Immediatamente Trump ha scritto un post su Truth in cui ha incolpato l’Isis e si è mostrato benevolo verso Al-Jolani, descrivendolo come “estremamente arrabbiato e turbato da questo attacco”; il tycoon ha però, dovuto ammettere che le forze siriane “non controllano pienamente” l’area dove è avvenuto il fatto. Ovviamente, ha concluso che “ci saranno gravi ritorsioni”.
Ma contro chi? Dopo qualche tira e molla informativo, le autorità qaediste hanno dovuto ammettere che l’attentatore fosse un membro delle proprie forze di sicurezza interne. Che, però, “stava per essere licenziato a causa delle sue visioni estremiste”. Così ha provato a cavarsela il Ministero dell’Interno di Damasco.
Anche a Washington l’imbarazzo è evidente.
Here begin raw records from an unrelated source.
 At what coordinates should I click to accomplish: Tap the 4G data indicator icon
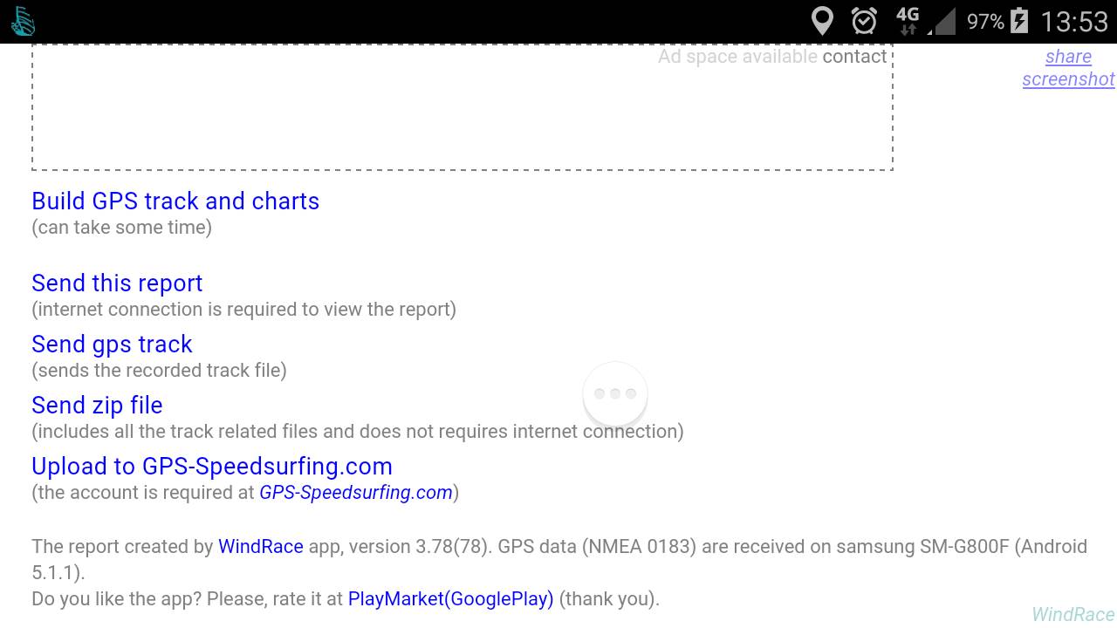[908, 21]
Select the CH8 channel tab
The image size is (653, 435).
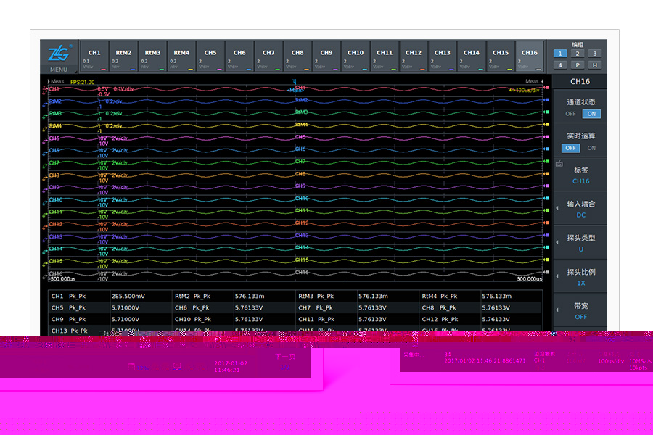[x=297, y=57]
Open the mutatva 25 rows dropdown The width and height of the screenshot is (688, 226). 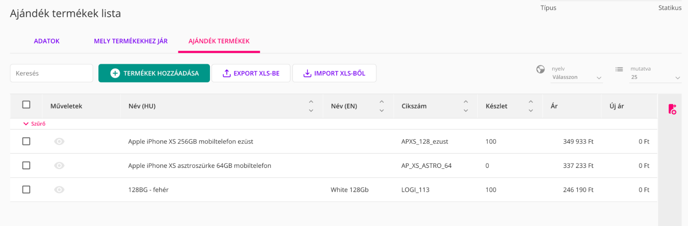click(655, 77)
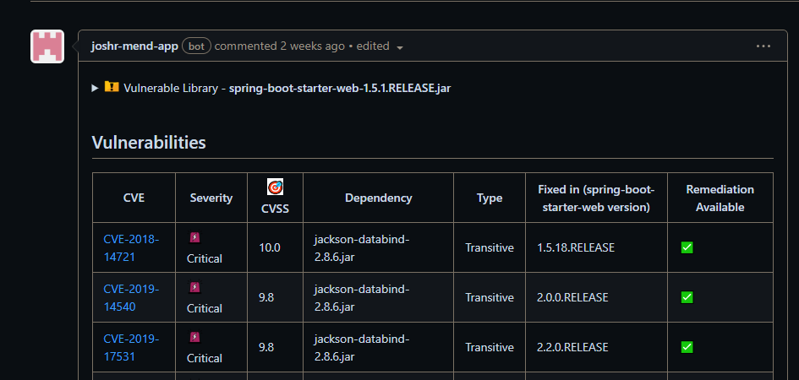Open the CVE-2019-14540 link

click(131, 297)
Mentre si cerca di dipingere il governo siriano come affidabile e come risultato di un modello di cambio di regime che collima con le priorità strategiche attuali, non avendo implicato un intervento diretto, ecco che emergono gli “scheletri nell’armadio”: buona parte delle milizie che formano le forze armate delle nuove autorità di Damasco agiscono ancora secondo i dettami della loro ideologia estremista salafita, forse conservando anche legami organizzativi con l’Isis.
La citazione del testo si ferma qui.